Data records:

——————

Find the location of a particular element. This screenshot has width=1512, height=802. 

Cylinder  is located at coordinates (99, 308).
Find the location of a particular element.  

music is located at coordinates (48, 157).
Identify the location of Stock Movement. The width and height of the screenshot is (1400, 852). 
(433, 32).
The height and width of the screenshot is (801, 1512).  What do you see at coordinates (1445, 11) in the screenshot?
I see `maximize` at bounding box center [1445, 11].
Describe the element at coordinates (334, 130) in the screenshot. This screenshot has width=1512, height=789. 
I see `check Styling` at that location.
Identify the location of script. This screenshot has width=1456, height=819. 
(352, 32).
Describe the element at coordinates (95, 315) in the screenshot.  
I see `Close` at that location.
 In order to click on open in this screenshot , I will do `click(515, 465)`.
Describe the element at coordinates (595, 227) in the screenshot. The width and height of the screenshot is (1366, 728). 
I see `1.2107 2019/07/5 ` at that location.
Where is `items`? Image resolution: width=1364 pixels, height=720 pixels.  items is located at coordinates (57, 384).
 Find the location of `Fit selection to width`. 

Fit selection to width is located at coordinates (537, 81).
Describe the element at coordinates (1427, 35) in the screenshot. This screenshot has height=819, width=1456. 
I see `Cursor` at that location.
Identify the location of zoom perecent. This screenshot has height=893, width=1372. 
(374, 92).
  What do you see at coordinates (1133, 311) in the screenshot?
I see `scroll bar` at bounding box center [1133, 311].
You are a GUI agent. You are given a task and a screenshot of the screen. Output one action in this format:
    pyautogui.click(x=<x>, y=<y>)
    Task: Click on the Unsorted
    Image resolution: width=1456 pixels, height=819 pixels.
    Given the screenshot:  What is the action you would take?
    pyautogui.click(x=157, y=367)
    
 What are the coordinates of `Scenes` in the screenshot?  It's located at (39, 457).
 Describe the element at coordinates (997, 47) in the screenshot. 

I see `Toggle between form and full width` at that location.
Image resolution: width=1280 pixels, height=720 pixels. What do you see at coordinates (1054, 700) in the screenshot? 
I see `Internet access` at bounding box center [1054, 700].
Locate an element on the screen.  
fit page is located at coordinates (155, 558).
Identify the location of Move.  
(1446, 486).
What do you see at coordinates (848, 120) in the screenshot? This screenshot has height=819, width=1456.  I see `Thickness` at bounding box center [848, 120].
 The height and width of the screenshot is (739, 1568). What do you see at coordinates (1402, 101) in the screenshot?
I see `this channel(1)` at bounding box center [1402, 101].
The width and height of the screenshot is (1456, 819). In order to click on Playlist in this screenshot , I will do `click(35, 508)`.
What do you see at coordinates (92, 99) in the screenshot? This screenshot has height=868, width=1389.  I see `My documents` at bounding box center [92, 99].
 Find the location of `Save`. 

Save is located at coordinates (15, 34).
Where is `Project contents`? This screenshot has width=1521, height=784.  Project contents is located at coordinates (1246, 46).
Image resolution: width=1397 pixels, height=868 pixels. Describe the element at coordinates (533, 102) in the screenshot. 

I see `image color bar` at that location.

——————

# [DIRECTIVE]
Render the records above as a JSON array of strings, with one string per line and blank lines omitted.

# [SOLUTION]
[
  "Find the location of a particular element. This screenshot has width=1512, height=802. ",
  "Cylinder  is located at coordinates (99, 308).",
  "Find the location of a particular element.  ",
  "music is located at coordinates (48, 157).",
  "Identify the location of Stock Movement. The width and height of the screenshot is (1400, 852). ",
  "(433, 32).",
  "The height and width of the screenshot is (801, 1512).  What do you see at coordinates (1445, 11) in the screenshot?",
  "I see `maximize` at bounding box center [1445, 11].",
  "Describe the element at coordinates (334, 130) in the screenshot. This screenshot has width=1512, height=789. ",
  "I see `check Styling` at that location.",
  "Identify the location of script. This screenshot has width=1456, height=819. ",
  "(352, 32).",
  "Describe the element at coordinates (95, 315) in the screenshot.  ",
  "I see `Close` at that location.",
  " In order to click on open in this screenshot , I will do `click(515, 465)`.",
  "Describe the element at coordinates (595, 227) in the screenshot. The width and height of the screenshot is (1366, 728). ",
  "I see `1.2107 2019/07/5 ` at that location.",
  "Where is `items`? Image resolution: width=1364 pixels, height=720 pixels.  items is located at coordinates (57, 384).",
  " Find the location of `Fit selection to width`. ",
  "Fit selection to width is located at coordinates (537, 81).",
  "Describe the element at coordinates (1427, 35) in the screenshot. This screenshot has height=819, width=1456. ",
  "I see `Cursor` at that location.",
  "Identify the location of zoom perecent. This screenshot has height=893, width=1372. ",
  "(374, 92).",
  "  What do you see at coordinates (1133, 311) in the screenshot?",
  "I see `scroll bar` at bounding box center [1133, 311].",
  "You are a GUI agent. You are given a task and a screenshot of the screen. Output one action in this format:",
  "    pyautogui.click(x=<x>, y=<y>)",
  "    Task: Click on the Unsorted",
  "    Image resolution: width=1456 pixels, height=819 pixels.",
  "    Given the screenshot:  What is the action you would take?",
  "    pyautogui.click(x=157, y=367)",
  " What are the coordinates of `Scenes` in the screenshot?  It's located at (39, 457).",
  " Describe the element at coordinates (997, 47) in the screenshot. ",
  "I see `Toggle between form and full width` at that location.",
  "Image resolution: width=1280 pixels, height=720 pixels. What do you see at coordinates (1054, 700) in the screenshot? ",
  "I see `Internet access` at bounding box center [1054, 700].",
  "Locate an element on the screen.  ",
  "fit page is located at coordinates (155, 558).",
  "Identify the location of Move.  ",
  "(1446, 486).",
  "What do you see at coordinates (848, 120) in the screenshot? This screenshot has height=819, width=1456.  I see `Thickness` at bounding box center [848, 120].",
  " The height and width of the screenshot is (739, 1568). What do you see at coordinates (1402, 101) in the screenshot?",
  "I see `this channel(1)` at bounding box center [1402, 101].",
  "The width and height of the screenshot is (1456, 819). In order to click on Playlist in this screenshot , I will do `click(35, 508)`.",
  "What do you see at coordinates (92, 99) in the screenshot? This screenshot has height=868, width=1389.  I see `My documents` at bounding box center [92, 99].",
  " Find the location of `Save`. ",
  "Save is located at coordinates (15, 34).",
  "Where is `Project contents`? This screenshot has width=1521, height=784.  Project contents is located at coordinates (1246, 46).",
  "Image resolution: width=1397 pixels, height=868 pixels. Describe the element at coordinates (533, 102) in the screenshot. ",
  "I see `image color bar` at that location."
]